◆ **AUSGEWÄHLTER TEXT**
---------------

Da staunten 600 Katzenball-Besucher nicht schlecht: Plötzlich marschiert am Samstagabend die Villinger Bürgerwehr in der Neuen Tonhalle ein – scheinbar, zumindest. Bei genauerem Hinsehen fiel auf, dass es der Gruppe am sonst so zackigen Gesamtauftritt mangelte. Und wer dann noch genauer hinsah, der begann sich zu wundern: Reihenweise bekannte Blechtrommler der Glonki-Gilde waren es, die hinter diesem Überraschungsauftritt steckten.

Eine der wuchtigsten Villinger Fasnetgruppen hatte sich mit Villinger Traditionsuniformen verkleidet, auch bei Zunft- und Hexenball darf mit weiteren Auftritten gerechnet werden, verriet jetzt der erste Tambour des Trommlerzuges, Kevin Kempf.

---------------

◆ **GELESENES ANWENDEN**
- A) Übertragen Sie diesen Satz aus dem ausgewählten Text ins Englische: „Bei genauerem Hinsehen fiel auf, dass es der Gruppe am sonst so zackigen Gesamtauftritt mangelte.“
- B) Wer ist laut dem ausgewählten Text der erste Tambour des Trommlerzuges?
- C) Schreiben Sie aus dem ausgewählten Text den Abschnitt von „Da staunten 600“ bis „diesem Überraschungsauftritt steckten.“ wortgetreu ab.

◆ **GESPEICHERTE DATEN**
---------------

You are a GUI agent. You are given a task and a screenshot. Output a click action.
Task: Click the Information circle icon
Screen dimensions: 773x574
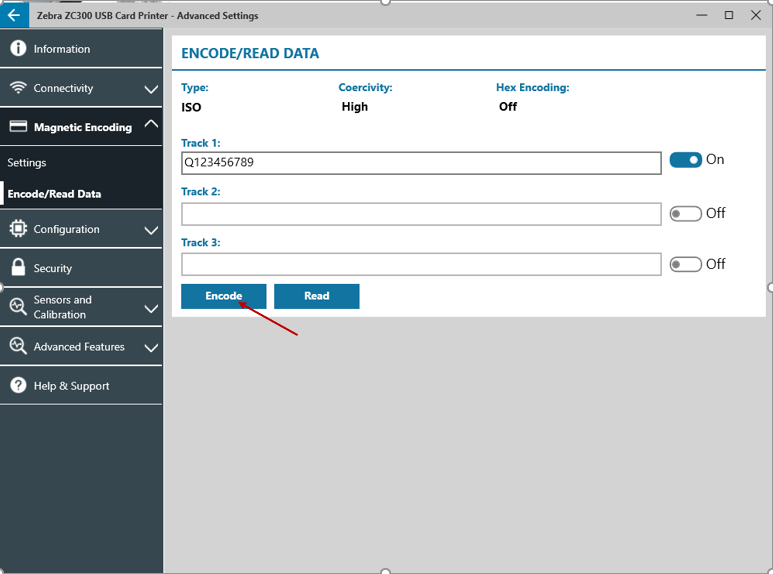[x=18, y=49]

---------------

◆ **ANTWORTLISTE**
- A) On closer inspection, it became apparent that the group lacked the otherwise so snappy overall appearance.

- B) Der erste Tambour des Trommlerzuges ist Kevin Kempf.

- C)
Da staunten 600 Katzenball-Besucher nicht schlecht: Plötzlich marschiert am Samstagabend die Villinger Bürgerwehr in der Neuen Tonhalle ein – scheinbar, zumindest. Bei genauerem Hinsehen fiel auf, dass es der Gruppe am sonst so zackigen Gesamtauftritt mangelte. Und wer dann noch genauer hinsah, der begann sich zu wundern: Reihenweise bekannte Blechtrommler der Glonki-Gilde waren es, die hinter diesem Überraschungsauftritt steckten.